CAIRO – 8 February 2018: Capital Economics maintained its long-held view that Egypt’s inflation and interest rates will fall further than most expected, according to Thursday’s report.
Egypt’s annual inflation declined to 17 percent in January 2018, the Central Agency for Public Mobilization and Statistics (CAPMAS) stated on Thursday.
The report added that the continued sharp decline in Egypt’s inflation in January paves the way for the central bank to embark on an easing cycle at its monetary policy meeting next week.
“The drop in inflation over the past six months has reflected the unwinding impact of the pound’s steep devaluation, hikes in administered prices and the introduction of a value-added tax, all of which came in November 2016,” the report affirmed.

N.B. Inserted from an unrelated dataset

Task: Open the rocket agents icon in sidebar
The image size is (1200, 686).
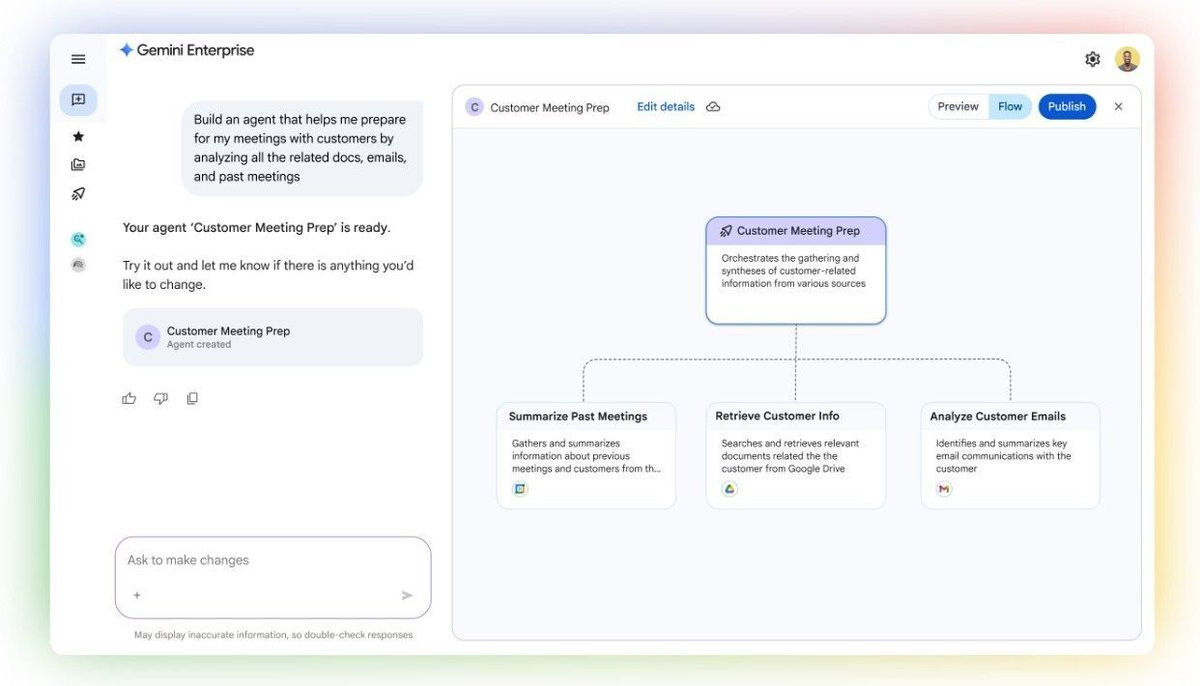Action: click(x=78, y=194)
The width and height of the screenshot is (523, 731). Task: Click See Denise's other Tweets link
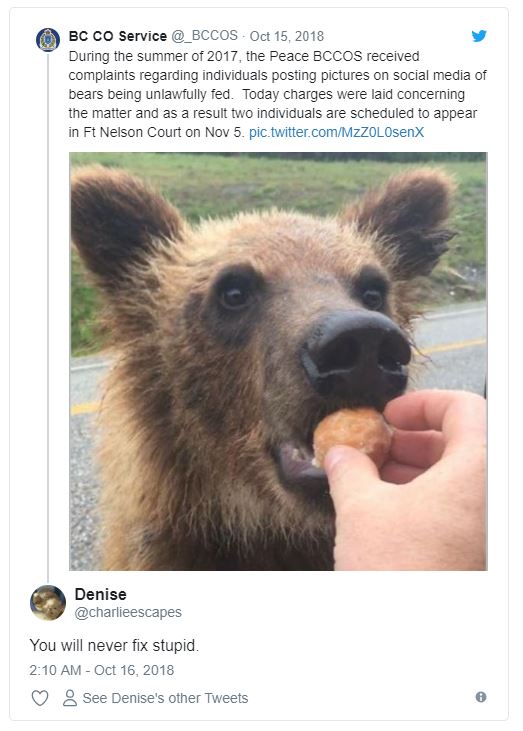point(165,698)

The report clarified that the Egyptian pound floatation pushed up the cost of imported goods but these effects are now falling annually.
Capital Economics expected a 100 BP cut to the overnight deposit rate to 17.75 percent, adding that there is a risk that the monetary policy committee (MPC) will cut rates by more than this.
It also anticipated that inflation and interest rates would fall further than most expected.
“We forecast the headline inflation rate to fall close to single digits over the next six to nine months, meaning that the MPC should easily meet its target of 13 percent ± 3 percent for end of 2018,” the report noted.
It clarified that meeting MPC’s target should pave the way for the overnight deposit rate to be cut to 13.75 percent by the end of this year, whereas the consensus expects it to fall to 14.5 percent.
On Tuesday, Capital Economics estimated that the increase in gas production in Egypt will translate into a 2.8 percent increase in the real gross domestic product (GDP) over the next three years.